Il
est fait mention dans le texte d’une chanson intitulée “Don’t Sit Under the
Apple Tree” ainsi que de l’hymne américain. (Comme le savent celles et ceux qui
ont lu mon article sur la nouvelle de Sherman Alexie, c’est la deuxième fois
que je retrouve l’hymne américain dans une œuvre de fiction.)
Au
cours d’une année scolaire, trois étudiants de lycée se lient d’amitié dans une
relation quelque peu asymétrique. Tandis que le narrateur est un élève moyen,
Alberto “Albie” Pelagutti et Duke “The Duke” Scarpa sortent d’une maison de
redressement. Le narrateur rencontre d’abord Albie qui est bien déterminé à se
dépasser et à donner une nouvelle orientation à sa vie. The Duke, quant à lui, se
démarque des deux autres dans son approche de l’éducation secondaire. Il y a
aussi deux figures d’autorité incontournables : Mr. Russo, professeur d’un
cours portant le nom « Occupations » et Mr. Wendell, le principal.
Bien
que les attitudes des trois amis soient très différentes, ils joignent leurs
forces pour amener un chaos bien ordonné dans la classe de Mr. Russo. Le
système mis en place pour prédire les futures carrières des élèves (système
dénommé “Occupations”) et l’engagement aveugle de leur professeur pour sa
matière mettent les adolescents dans une situation de stress. Ce qui suit dans
mon prochain paragraphe est leur revanche.
Alors
que leur professeur se tourne pour écrire au tableau, tous les étudiants se
baissent pour refaire leurs lacets. Légèrement agacé par leurs frasques, le
professeur reconnaît leurs efforts puis demande à sa classe de se remettre au
travail. Mais cela ne représente que la moitié de la farce que les élèves font
à leur professeur. À présent, sous la direction d’Albie, les étudiants
entonnent “Don’t Sit Under the Apple Tree.” La confusion de Mr. Russo atteint
son zénith. Après un bref silence, la classe enchaîne avec “The Star-Spangled
Banner”, ne laissant d’autre choix à leur professeur que de se joindre à eux.
L’innocente
chanson de la Deuxième Guerre Mondiale se transforme en arme dans la bouche des
élèves. Son impact dans le texte est renforcé par l’utilisation d’italiques et
la séparation avec le reste du texte. Le mode impératif présent dans les
paroles et l’interprétation enjouée de l’hymne créent dans l’esprit des
lecteurs l’image d’un groupe d’élèves, qui, pour un bref instant, reprennent le
contrôle de leurs vies. Plus tard, une révélation concernant le passé de Mr.

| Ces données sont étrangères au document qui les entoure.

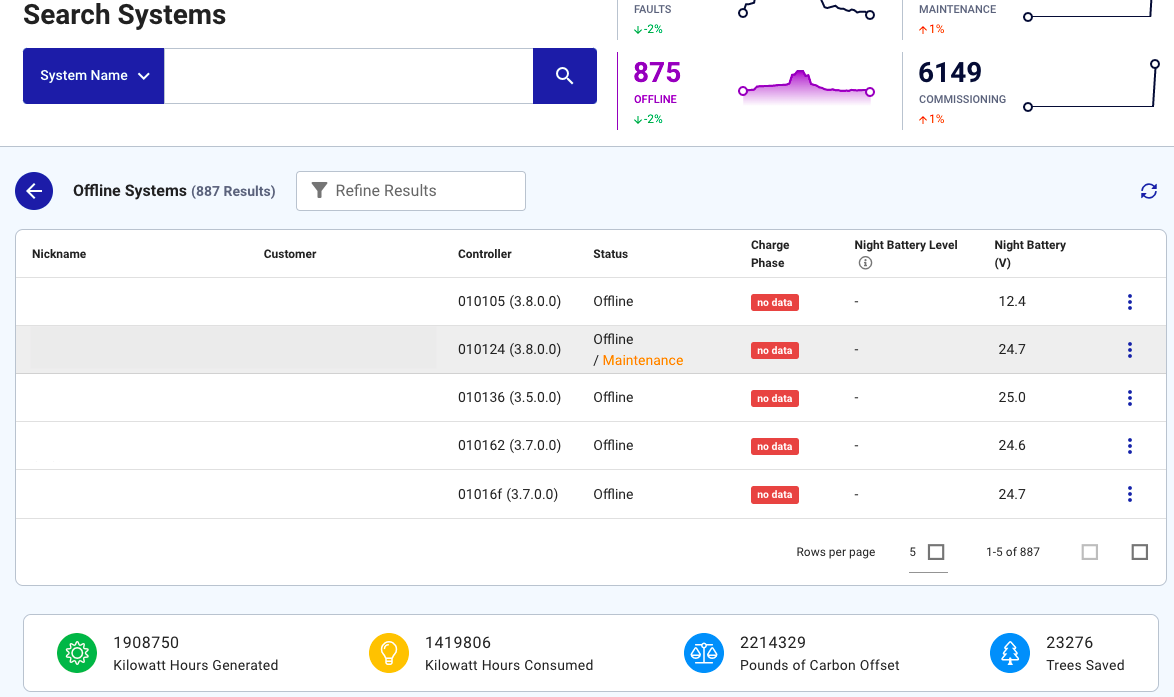
Task: Go to the next page of results
Action: point(1139,552)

Russo rendra la séquence de l’hymne encore plus ironique.
La
description par le narrateur de la performance vocale de ses amis apporte la
touche finale aux portraits d’Albie et du Duke. Le verbe employé pour Pelagutti
est “boom”. Il ne chante pas, il explose. Concernant la précision de son chant,
sa ligne mélodique se contente d’un seul ton (« a monotone »). La
seconde fois que le verbe “boom” est employé, il est associé à l’adverbe “disastrously.”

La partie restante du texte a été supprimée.